COO Hal Hickey concurred, saying “Our development focus is going to be in the Lycoming County area for the foreseeable future. We think we got an ‘A’ in Lycoming.” He added that areas of Clearfield, Armstrong and Jefferson counties in Pennsylvania also “look encouraging.”
The company also completed 18 gross wells (17.5 net) in the Permian Basin.
BG Gulf Coast LNG LLC, a subsidiary of BG, has signed a 20-year contract to buy 3.5 million metric tons per year of LNG from Cheniere Energy Partners LP’s Sabine Pass Liquefaction LLC for $8.2 billion. Sabine Pass is planning to develop the ability to produce 9 million metric tons per year in the first phase of its project in Cameron Parish, LA.
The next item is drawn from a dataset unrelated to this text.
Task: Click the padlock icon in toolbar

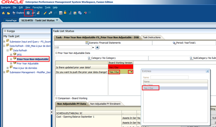Action: pyautogui.click(x=65, y=12)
“As you know, they made more than $2 billion last year,” Miller said. “They are the main player. With the advent of all of these shales, I believe you’ll see BG have more than one facility here because they have the relationships with China and India and Japan. We don’t have the access over there [at Sabine Pass], so sharing that would probably be a long shot. But I think maybe us getting a small premium for being able to sell gas into that plant is something that’s [possible]. We haven’t discussed it yet, but they’re going to need a lot of gas.
“We’re a partner and we get along great. [But] we’re not big enough to put up $5 billion to participate in the plant. I think there will be opportunities, and I’m sure we’ll have the discussions. But I don’t see us making $10/Mcf because we’re their partner.”
Pressed on the LNG issue again, Miller added, “Let me tell you, that is an expensive man’s game. We talk to them a lot. We have not pushed to become a partner. I don’t know if they’d let us if they could.”
According to EXCO, approximately $80 million of carry remained available in the Marcellus from BG at the end of 3Q2011.
EXCO reported revenue of $240.2 million in 3Q2011, a 38% increase over the $174.1 million earned for the quarter one year earlier. Meanwhile, direct operating costs fell 5% to $21.1 million and cash flow increased 40% to about $151 million (70 cents/share) in 3Q2011. Adjusted net income declined 4% to $33.1 million in 3Q2011 (15 cents/share) versus $34.4 million (16 cents/share) posted in 3Q2010.